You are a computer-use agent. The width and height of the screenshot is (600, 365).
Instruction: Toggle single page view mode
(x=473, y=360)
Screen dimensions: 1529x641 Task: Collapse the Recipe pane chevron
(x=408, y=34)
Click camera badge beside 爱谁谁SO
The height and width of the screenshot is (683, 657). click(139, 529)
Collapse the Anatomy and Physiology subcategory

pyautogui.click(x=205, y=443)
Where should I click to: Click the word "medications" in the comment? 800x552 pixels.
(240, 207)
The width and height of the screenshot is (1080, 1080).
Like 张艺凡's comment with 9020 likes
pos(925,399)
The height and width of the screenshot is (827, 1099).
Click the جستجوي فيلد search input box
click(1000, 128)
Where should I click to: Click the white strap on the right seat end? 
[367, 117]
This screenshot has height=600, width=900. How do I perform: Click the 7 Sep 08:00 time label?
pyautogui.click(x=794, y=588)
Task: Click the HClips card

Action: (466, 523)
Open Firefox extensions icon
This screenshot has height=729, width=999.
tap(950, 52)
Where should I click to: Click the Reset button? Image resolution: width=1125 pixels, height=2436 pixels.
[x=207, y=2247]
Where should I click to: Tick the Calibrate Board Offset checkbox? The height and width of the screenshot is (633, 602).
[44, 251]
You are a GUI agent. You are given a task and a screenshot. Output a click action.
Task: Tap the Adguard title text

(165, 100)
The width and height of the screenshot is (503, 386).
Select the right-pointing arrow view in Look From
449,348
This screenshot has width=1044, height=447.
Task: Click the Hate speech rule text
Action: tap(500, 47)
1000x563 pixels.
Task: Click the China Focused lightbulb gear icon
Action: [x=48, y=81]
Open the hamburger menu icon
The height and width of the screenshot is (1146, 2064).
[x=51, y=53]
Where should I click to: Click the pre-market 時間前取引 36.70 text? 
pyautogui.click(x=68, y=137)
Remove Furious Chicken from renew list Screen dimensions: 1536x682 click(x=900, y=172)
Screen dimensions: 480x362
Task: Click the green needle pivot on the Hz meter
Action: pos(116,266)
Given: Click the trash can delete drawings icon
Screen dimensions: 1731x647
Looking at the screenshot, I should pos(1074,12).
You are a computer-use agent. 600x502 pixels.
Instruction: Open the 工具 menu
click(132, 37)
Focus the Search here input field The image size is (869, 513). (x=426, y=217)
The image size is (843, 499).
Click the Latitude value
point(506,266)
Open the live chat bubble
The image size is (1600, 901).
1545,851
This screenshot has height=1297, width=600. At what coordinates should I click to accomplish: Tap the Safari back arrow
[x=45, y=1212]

----

- **Task requirements**
Everything in the material above from the line that has "Where should I click to: Tick" through the line that has "The width and height of the screenshot is (503, 386)." must be duplicated exactly, with no other lines given.

- **Output of the exercise**
Where should I click to: Tick the Calibrate Board Offset checkbox? The height and width of the screenshot is (633, 602).
[44, 251]
You are a GUI agent. You are given a task and a screenshot. Output a click action.
Task: Tap the Adguard title text

(165, 100)
The width and height of the screenshot is (503, 386).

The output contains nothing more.